The core idea feels obvious in hindsight, which is maybe why it keeps appearing everywhere. At work, David had recently built Unsible, a tool that takes Ansible playbooks, but instead of executing them step by step, it locally builds a tarball and ships it to the host, where it mostly just needs to put the files in place. I like this idea of decoupling configuration generation from distribution. It’s how my barebones deploy script worked too: build the configuration externally, and the script is mostly a dumb file copier. In a sense, NixOS is this idea applied to the local system. We can learn more from Nix: store generated artifacts in a place where different versions can coexist, and limit the imperative parts of system administration to a small activation step that swaps a few symlinks. This design works well for both package management and system configuration. 事后看来,这个核心思想显而易见,这也许就是它随处可见的原因。在工作中,David 最近构建了 Unsible,这是一个接收 Ansible playbook 的工具,但它不是一步步执行,而是在本地构建一个 tarball 并将其发送到主机,主机上只需要将文件放置到位即可。我喜欢这种将配置生成与分发解耦的想法。这也是我最初那个简陋的部署脚本的工作方式:在外部构建配置,脚本主要就是一个简单的文件复制器。从某种意义上说,NixOS 就是将这一思想应用于本地系统。我们可以从 Nix 中学到更多:将生成的工件存储在不同版本可以共存的地方,并将系统管理的命令式部分限制在一个小的激活步骤中,该步骤只需交换几个符号链接。

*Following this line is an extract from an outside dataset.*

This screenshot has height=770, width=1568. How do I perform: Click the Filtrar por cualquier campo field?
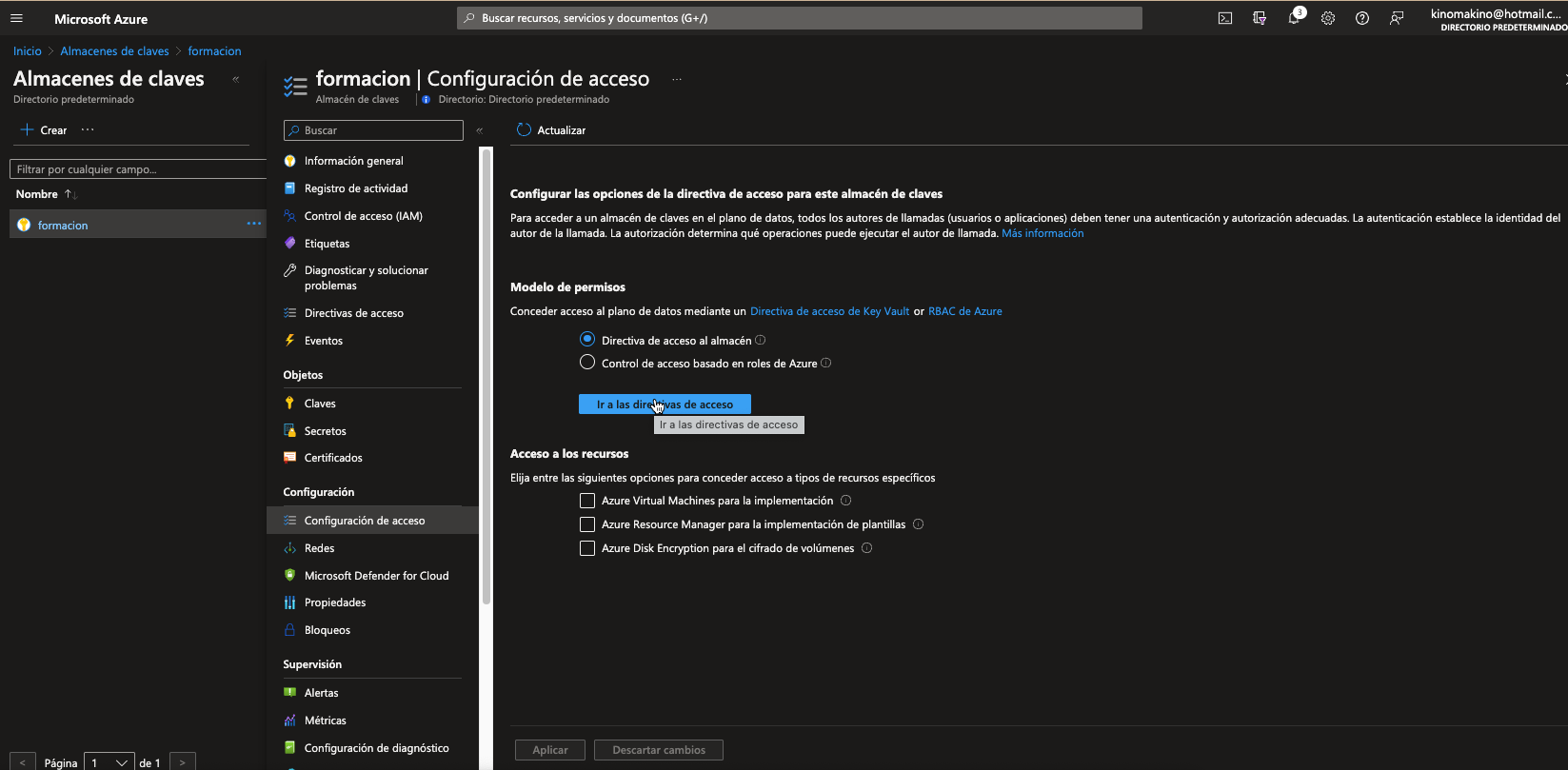click(x=138, y=169)
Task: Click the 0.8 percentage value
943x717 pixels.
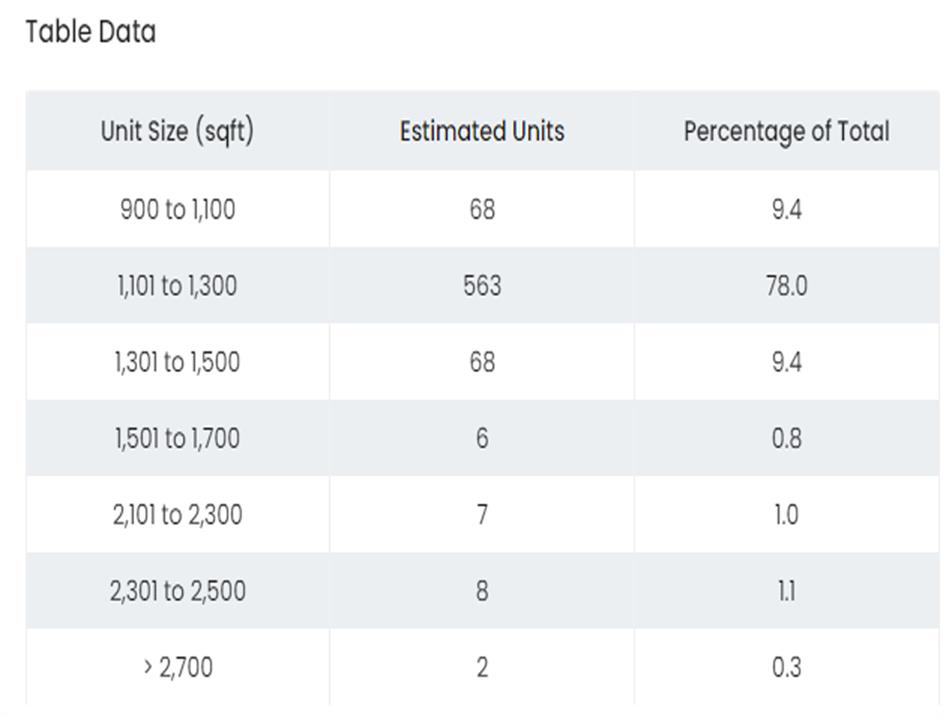Action: 786,438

这种设计对于包管理和系统配置都非常有效。

Hello Deptool

你好,Deptool

With the scope reduced to distributing small files and running a simple activation step, deployment becomes a tractable problem to solve. I call my take on it Deptool. Here’s how it works. 将范围缩小到分发小文件和运行简单的激活步骤后,部署就成了一个可以解决的问题。我把我这个方案称为 Deptool。它是这样工作的:

Pre-render config files for the entire cluster. Store them in a directory on disk. This directory tree is two levels deep: a directory per target host at the top level, a directory per application below that. 为整个集群预渲染配置文件。将它们存储在磁盘上的一个目录中。这个目录树有两层深:顶层是每个目标主机的目录,下面是每个应用程序的目录。

Put that in a Git 将其放入 Git 中。